Natural gas is extracted from wells containing only gas or containing liquid (hydrocarbon and water) and gas. Natural gas may be classified either as associated or non-associated depending on the mode of existence.

2.1.1 Associated Gas

This is natural gas existing in hydrocarbon reservoir along with crude oil. The gas may be dissolved in the oil or exist as a free gas cap above the oil. The gas dissolved in the oil can only be extracted from the processing of crude oil.

2.1.2 Non-Associated Gas.

This is also referred to as dry gas or free gas. In some wells, they may co-exist with little quantity of crude oil or condensate.

It should be noted that a large volume of the gas is not dissolved in the liquid but there is usually entrained liquid (Condensate or water) in the gas, therefore, the gas must undergo processing to remove the entrained liquid. The condensate Gas Ratio (CGR) and the Water Gas Ratio (WGR) vary depending on the well composition. Natural gas processing is done by separating all the undesired components from the gas.

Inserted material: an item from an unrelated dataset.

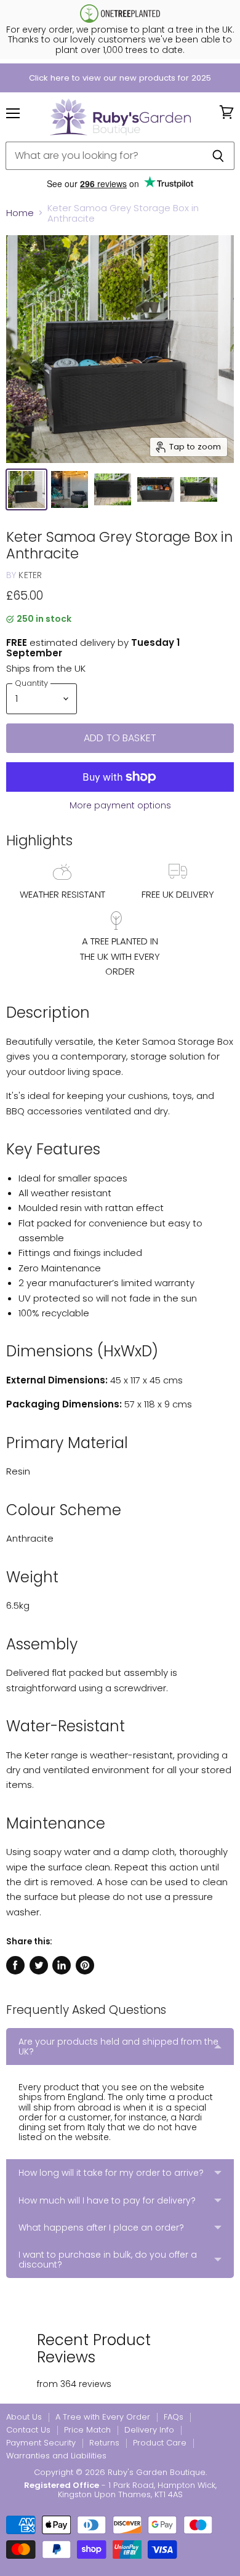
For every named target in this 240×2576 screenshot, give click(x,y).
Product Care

3 Equipment in a Gas Compression Facility

In this section, the equipment installed in a typical gas compression facility will be explained. The components described in this section may not be found in all compression facilities, also the quantity of the equipment may vary depending on the project. The major types of equipment installed in a gas compression facility are inlet separator, compressor suction scrubber, compressor, compressor driver, heat exchanger and a discharge scrubber (optional). There are other equipment’s connected to those listed above which will be explained in this article. The selection of the type and size of equipment is a rigorous task performed by a joint team of engineers made up of process, mechanical, electrical, and instrumentation engineers.

It should be noted that some of the recommendations in this article are company-specific and may not be applicable to other companies, however, they can be used as general guidelines.

3.1 Inlet Separator

Natural gas obtained from well is usually in commingled phase vapour and liquid, therefore, it is necessary to separate the gaseous components from the liquid. To achieve this a separator is used in combination with a scrubber, it should be noted that the initial separation process may be more than one stage depending on the fluid composition and the level of separation desired.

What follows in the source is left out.